━━━ Records to process
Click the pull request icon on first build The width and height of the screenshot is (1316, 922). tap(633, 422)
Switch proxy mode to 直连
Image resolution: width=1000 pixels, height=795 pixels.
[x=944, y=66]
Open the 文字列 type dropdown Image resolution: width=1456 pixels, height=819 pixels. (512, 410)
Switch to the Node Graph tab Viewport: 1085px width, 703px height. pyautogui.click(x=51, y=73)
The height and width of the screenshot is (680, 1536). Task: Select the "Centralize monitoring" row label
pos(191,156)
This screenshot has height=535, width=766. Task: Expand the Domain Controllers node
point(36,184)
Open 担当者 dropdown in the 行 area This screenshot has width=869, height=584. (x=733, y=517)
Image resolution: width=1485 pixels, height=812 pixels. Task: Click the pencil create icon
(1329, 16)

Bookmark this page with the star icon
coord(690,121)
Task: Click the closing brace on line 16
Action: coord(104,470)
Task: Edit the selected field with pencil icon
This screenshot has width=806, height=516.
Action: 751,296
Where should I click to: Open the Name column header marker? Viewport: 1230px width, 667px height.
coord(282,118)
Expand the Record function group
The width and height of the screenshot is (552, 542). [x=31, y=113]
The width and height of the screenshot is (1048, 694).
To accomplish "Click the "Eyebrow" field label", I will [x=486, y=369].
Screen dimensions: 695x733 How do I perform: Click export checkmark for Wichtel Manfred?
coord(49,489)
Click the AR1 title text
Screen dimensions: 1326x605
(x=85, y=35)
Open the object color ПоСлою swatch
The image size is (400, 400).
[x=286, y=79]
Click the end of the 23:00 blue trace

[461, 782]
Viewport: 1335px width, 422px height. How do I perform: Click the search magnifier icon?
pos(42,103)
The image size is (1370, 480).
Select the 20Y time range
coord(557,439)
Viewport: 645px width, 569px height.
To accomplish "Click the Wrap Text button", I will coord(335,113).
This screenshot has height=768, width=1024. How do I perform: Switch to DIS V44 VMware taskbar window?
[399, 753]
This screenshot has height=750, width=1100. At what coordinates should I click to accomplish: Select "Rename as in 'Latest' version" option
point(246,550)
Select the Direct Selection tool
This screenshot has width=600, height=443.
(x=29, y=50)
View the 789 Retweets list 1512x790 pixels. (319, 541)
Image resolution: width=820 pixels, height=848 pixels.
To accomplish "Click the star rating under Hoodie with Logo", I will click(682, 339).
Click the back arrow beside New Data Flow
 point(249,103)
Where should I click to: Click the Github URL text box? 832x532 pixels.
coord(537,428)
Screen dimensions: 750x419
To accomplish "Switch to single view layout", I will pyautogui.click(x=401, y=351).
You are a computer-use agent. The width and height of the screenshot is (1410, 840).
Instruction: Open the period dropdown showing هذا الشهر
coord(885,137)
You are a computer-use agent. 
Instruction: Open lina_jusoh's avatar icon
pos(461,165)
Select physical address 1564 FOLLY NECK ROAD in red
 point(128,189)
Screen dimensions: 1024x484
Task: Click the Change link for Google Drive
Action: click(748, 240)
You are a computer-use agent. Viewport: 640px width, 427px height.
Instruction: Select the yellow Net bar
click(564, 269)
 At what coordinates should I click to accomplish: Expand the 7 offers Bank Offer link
━━━━━━
Exercise instructions: Could you print exactly the lines from the one containing "Select physical address" through the last line of the records above?

Result of this task:
Select physical address 1564 FOLLY NECK ROAD in red
 point(128,189)
Screen dimensions: 1024x484
Task: Click the Change link for Google Drive
Action: click(748, 240)
You are a computer-use agent. Viewport: 640px width, 427px height.
Instruction: Select the yellow Net bar
click(564, 269)
 At what coordinates should I click to accomplish: Expand the 7 offers Bank Offer link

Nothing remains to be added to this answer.